Can shocks timed to action potentials in low-gradient regions improve both internal and out-of-hospital defibrillation?

Abstract

During the first minute of fibrillation, circulating wavefronts excite new fibrillation action potentials almost immediately following termination of the preceding action potential. The extension of refractoriness hypothesis states that a successful defibrillating shock must produce a uniform postshock refractoriness of a specific optimal duration throughout the ventricle, which blocks these wavefronts and terminates fibrillation. We hypothesized that, if shocks are appropriately timed early in the fibrillation action potential in low-voltage-gradient regions, postshock refractoriness will already be long and the shock need not be strong enough to further extend it. This will result in a lower defibrillation threshold (DFT). This hypothesis was tested in the isolated rabbit heart model. Shocks were synchronized to monophasic action potentials recorded from a low-intensity region.

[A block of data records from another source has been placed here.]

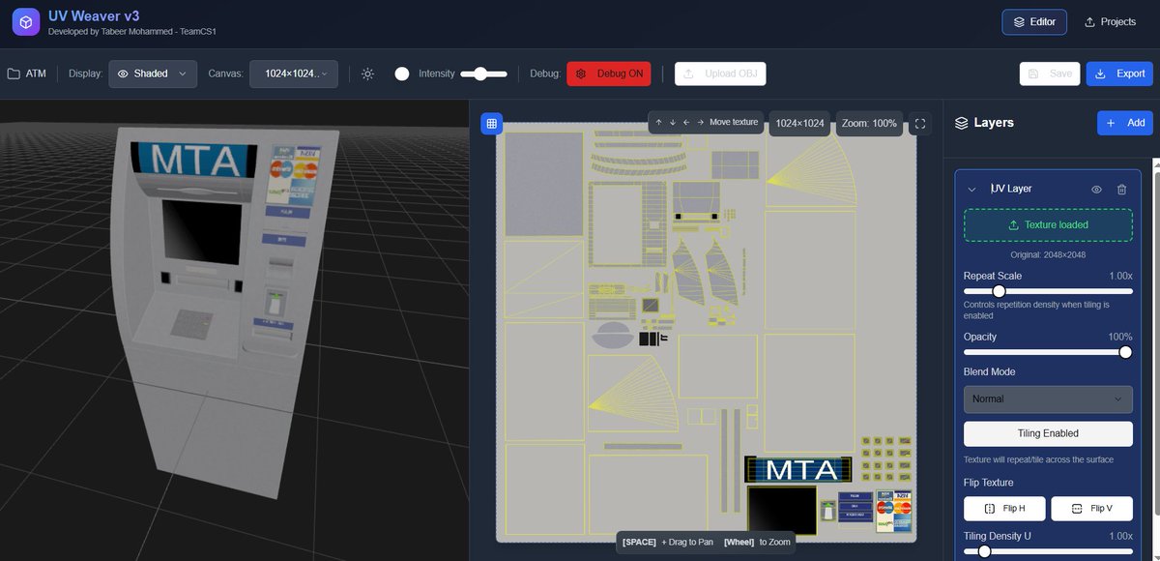Click the UV Weaver v3 logo icon

[24, 21]
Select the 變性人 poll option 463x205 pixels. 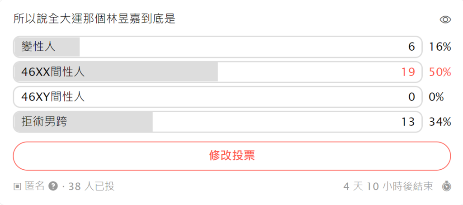click(217, 47)
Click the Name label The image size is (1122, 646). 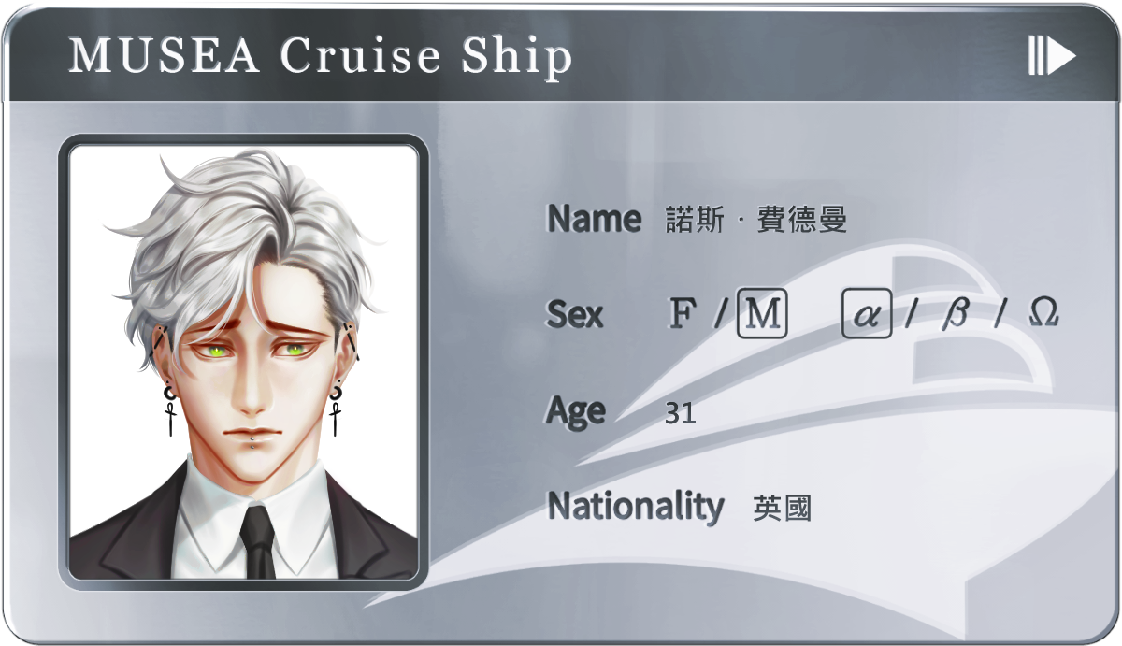click(x=595, y=218)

An up/down protocol was used. I50 for early shocks was 17% lower than that for late shocks (31% decrease in E50). Standard deviation of I50 was reduced from 32% for late shocks to 18% for early shocks. Therefore, shock synchronization improves both DFT and intersubject variability during early fibrillation. As fibrillation duration increases, action potential frequency decreases and periods of diastole occur. Because of these ischemic changes, it is uncertain whether shock timing can produce similar improvements in defibrillation under out-of-hospital conditions.